(Exercise materials begins)
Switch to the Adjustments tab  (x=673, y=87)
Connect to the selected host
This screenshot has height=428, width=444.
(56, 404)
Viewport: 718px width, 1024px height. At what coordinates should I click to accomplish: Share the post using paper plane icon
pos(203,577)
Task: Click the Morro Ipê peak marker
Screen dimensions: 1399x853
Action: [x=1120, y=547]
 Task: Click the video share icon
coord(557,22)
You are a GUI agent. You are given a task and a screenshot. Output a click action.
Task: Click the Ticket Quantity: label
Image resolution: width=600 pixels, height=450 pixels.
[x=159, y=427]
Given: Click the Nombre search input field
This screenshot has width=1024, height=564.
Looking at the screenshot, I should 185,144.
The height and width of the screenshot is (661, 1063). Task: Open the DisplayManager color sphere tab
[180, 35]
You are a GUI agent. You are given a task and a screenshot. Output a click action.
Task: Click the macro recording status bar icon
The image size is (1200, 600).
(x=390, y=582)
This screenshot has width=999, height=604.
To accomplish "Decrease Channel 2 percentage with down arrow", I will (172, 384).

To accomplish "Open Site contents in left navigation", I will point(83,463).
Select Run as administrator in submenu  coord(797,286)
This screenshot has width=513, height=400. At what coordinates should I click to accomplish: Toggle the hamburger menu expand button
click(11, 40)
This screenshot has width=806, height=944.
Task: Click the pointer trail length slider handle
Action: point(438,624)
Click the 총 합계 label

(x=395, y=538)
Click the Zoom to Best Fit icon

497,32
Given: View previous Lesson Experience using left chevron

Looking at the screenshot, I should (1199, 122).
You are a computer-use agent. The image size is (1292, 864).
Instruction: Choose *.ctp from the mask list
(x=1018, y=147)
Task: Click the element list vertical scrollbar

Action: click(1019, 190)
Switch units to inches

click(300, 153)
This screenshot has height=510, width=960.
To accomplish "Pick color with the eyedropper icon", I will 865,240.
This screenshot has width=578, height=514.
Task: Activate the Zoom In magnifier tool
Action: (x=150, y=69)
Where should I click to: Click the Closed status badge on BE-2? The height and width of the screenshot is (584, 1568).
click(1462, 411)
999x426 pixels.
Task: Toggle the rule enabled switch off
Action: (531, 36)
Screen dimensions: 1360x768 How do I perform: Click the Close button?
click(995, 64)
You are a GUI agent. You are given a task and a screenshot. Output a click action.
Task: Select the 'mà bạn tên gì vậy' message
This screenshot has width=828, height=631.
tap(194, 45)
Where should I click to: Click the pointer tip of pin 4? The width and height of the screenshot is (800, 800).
(Exercise materials ends)
> [Instructions to follow] Every entry above must appear again in the reply, exactly as it stands.

> [Answer for the task]
Switch to the Adjustments tab  (x=673, y=87)
Connect to the selected host
This screenshot has height=428, width=444.
(56, 404)
Viewport: 718px width, 1024px height. At what coordinates should I click to accomplish: Share the post using paper plane icon
pos(203,577)
Task: Click the Morro Ipê peak marker
Screen dimensions: 1399x853
Action: [x=1120, y=547]
 Task: Click the video share icon
coord(557,22)
You are a GUI agent. You are given a task and a screenshot. Output a click action.
Task: Click the Ticket Quantity: label
Image resolution: width=600 pixels, height=450 pixels.
[x=159, y=427]
Given: Click the Nombre search input field
This screenshot has width=1024, height=564.
Looking at the screenshot, I should 185,144.
The height and width of the screenshot is (661, 1063). Task: Open the DisplayManager color sphere tab
[180, 35]
You are a GUI agent. You are given a task and a screenshot. Output a click action.
Task: Click the macro recording status bar icon
The image size is (1200, 600).
(x=390, y=582)
This screenshot has width=999, height=604.
To accomplish "Decrease Channel 2 percentage with down arrow", I will (172, 384).

To accomplish "Open Site contents in left navigation", I will point(83,463).
Select Run as administrator in submenu  coord(797,286)
This screenshot has width=513, height=400. At what coordinates should I click to accomplish: Toggle the hamburger menu expand button
click(11, 40)
This screenshot has width=806, height=944.
Task: Click the pointer trail length slider handle
Action: point(438,624)
Click the 총 합계 label

(x=395, y=538)
Click the Zoom to Best Fit icon

497,32
Given: View previous Lesson Experience using left chevron

Looking at the screenshot, I should (1199, 122).
You are a computer-use agent. The image size is (1292, 864).
Instruction: Choose *.ctp from the mask list
(x=1018, y=147)
Task: Click the element list vertical scrollbar

Action: click(1019, 190)
Switch units to inches

click(300, 153)
This screenshot has height=510, width=960.
To accomplish "Pick color with the eyedropper icon", I will 865,240.
This screenshot has width=578, height=514.
Task: Activate the Zoom In magnifier tool
Action: (x=150, y=69)
Where should I click to: Click the Closed status badge on BE-2? The height and width of the screenshot is (584, 1568).
click(1462, 411)
999x426 pixels.
Task: Toggle the rule enabled switch off
Action: (531, 36)
Screen dimensions: 1360x768 How do I perform: Click the Close button?
click(995, 64)
You are a GUI agent. You are given a task and a screenshot. Output a click action.
Task: Select the 'mà bạn tên gì vậy' message
This screenshot has width=828, height=631.
tap(194, 45)
Where should I click to: Click the pointer tip of pin 4? The width and height of the screenshot is (800, 800).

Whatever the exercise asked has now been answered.